Text provided:
New York Times Op-Ed: How to Pray to a God You Don’t Believe In, by Scott Hershovitz (Michigan; Author, Nasty, Brutish, and Short: Adventures in Philosophy With My Kids (2022)):
The world is awful at the moment. Millions have died of Covid-19. Authoritarianism is on the rise, abroad and at home. And now there’s war, with all the death, destruction and dislocation that entails.
In dark times, many people seek refuge in religion. They hold fast to their faith. ... But darkness also drives many people away from God.
[T]he “problem of evil” [is] an old philosophical question. [I]f you think about God (who’s supposed to be all-powerful and endlessly empathetic), the existence of evil poses a serious puzzle: Why does God let us suffer?
People have proposed many answers, but most are poorly reasoned. For instance, some say that good requires evil — that it can’t exist without it. It’s not clear why that would be true. But the bigger problem is that if you take that view, you call into question God’s omnipotence. It turns out there’s something God can’t do: create good without evil.
But also: If good requires evil, maybe just a little bit would do. Is absolutely every evil in the world essential? Why can’t we have a world that’s just like this one — except without that twinge of pain I felt last Tuesday? What kind of God can’t soothe my sciatica? My physical therapist, Tony, makes my back feel better, and he doesn’t even claim to be a deity.

Listed records:
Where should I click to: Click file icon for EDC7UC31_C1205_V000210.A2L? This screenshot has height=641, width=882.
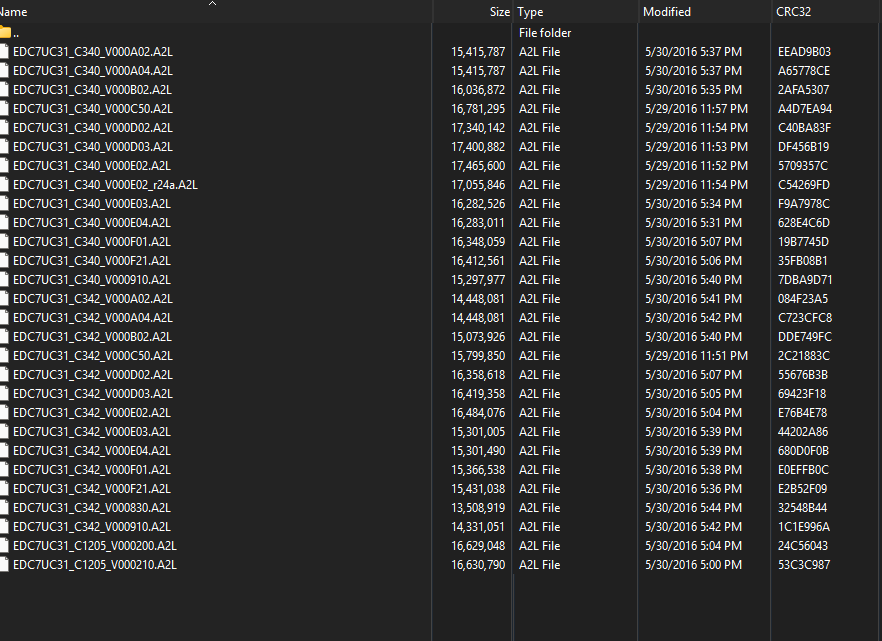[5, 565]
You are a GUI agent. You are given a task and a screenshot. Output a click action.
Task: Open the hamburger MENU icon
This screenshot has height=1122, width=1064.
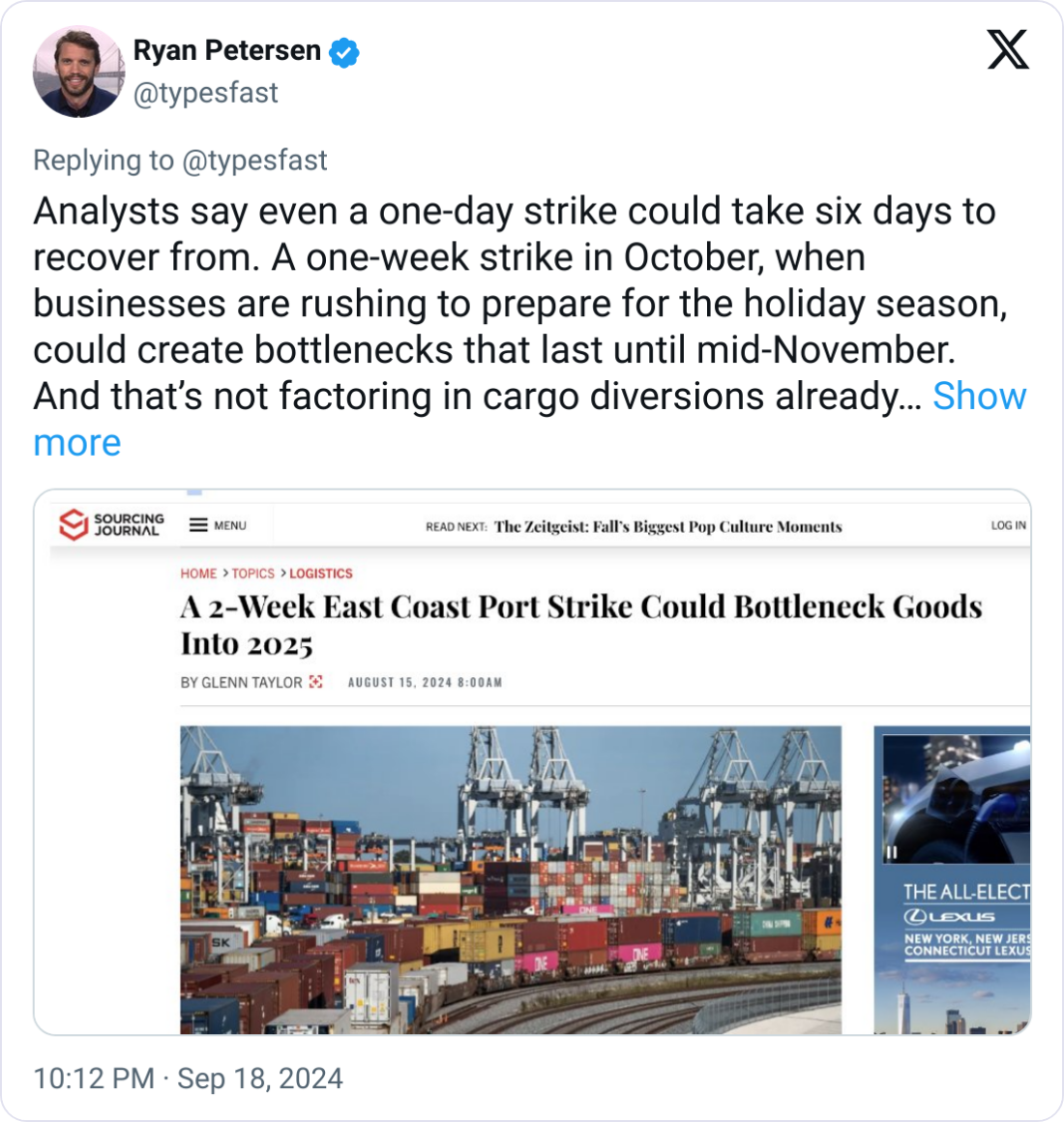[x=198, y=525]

---

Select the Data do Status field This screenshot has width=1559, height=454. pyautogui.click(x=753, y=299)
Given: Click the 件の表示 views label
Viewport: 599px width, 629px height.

...

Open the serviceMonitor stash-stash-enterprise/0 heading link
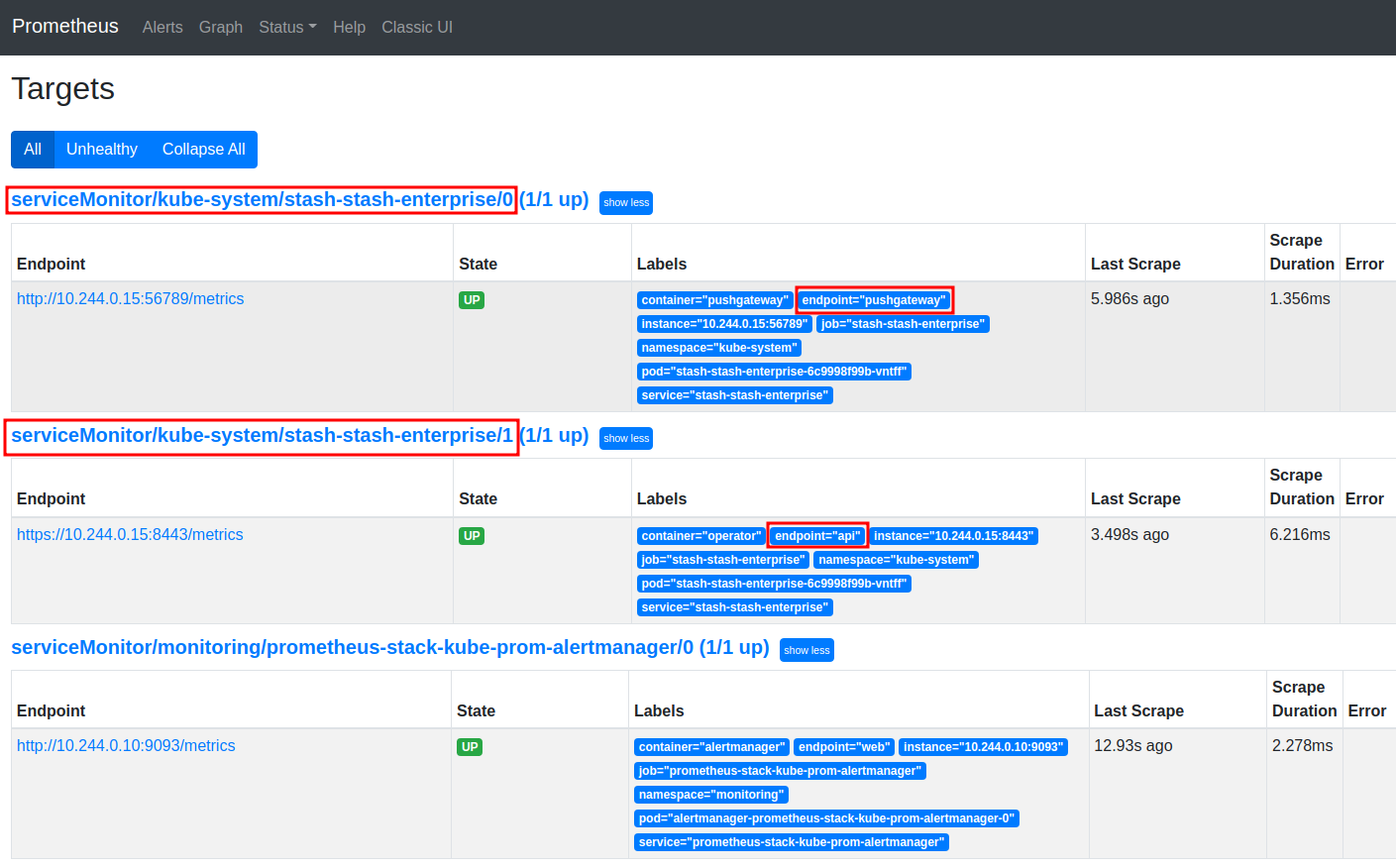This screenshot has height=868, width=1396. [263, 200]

Work instruction A:
According to the op-ed, what does the view that good requires evil call into question?
Work instruction B:
Reproduce word for word the stretch of the op-ed from "People have proposed" through "be a deity.".
The lines are separate material with no connection to the op-ed.

Final answer A:
God's omnipotence.

Final answer B:
People have proposed many answers, but most are poorly reasoned. For instance, some say that good requires evil — that it can’t exist without it. It’s not clear why that would be true. But the bigger problem is that if you take that view, you call into question God’s omnipotence. It turns out there’s something God can’t do: create good without evil.
But also: If good requires evil, maybe just a little bit would do. Is absolutely every evil in the world essential? Why can’t we have a world that’s just like this one — except without that twinge of pain I felt last Tuesday? What kind of God can’t soothe my sciatica? My physical therapist, Tony, makes my back feel better, and he doesn’t even claim to be a deity.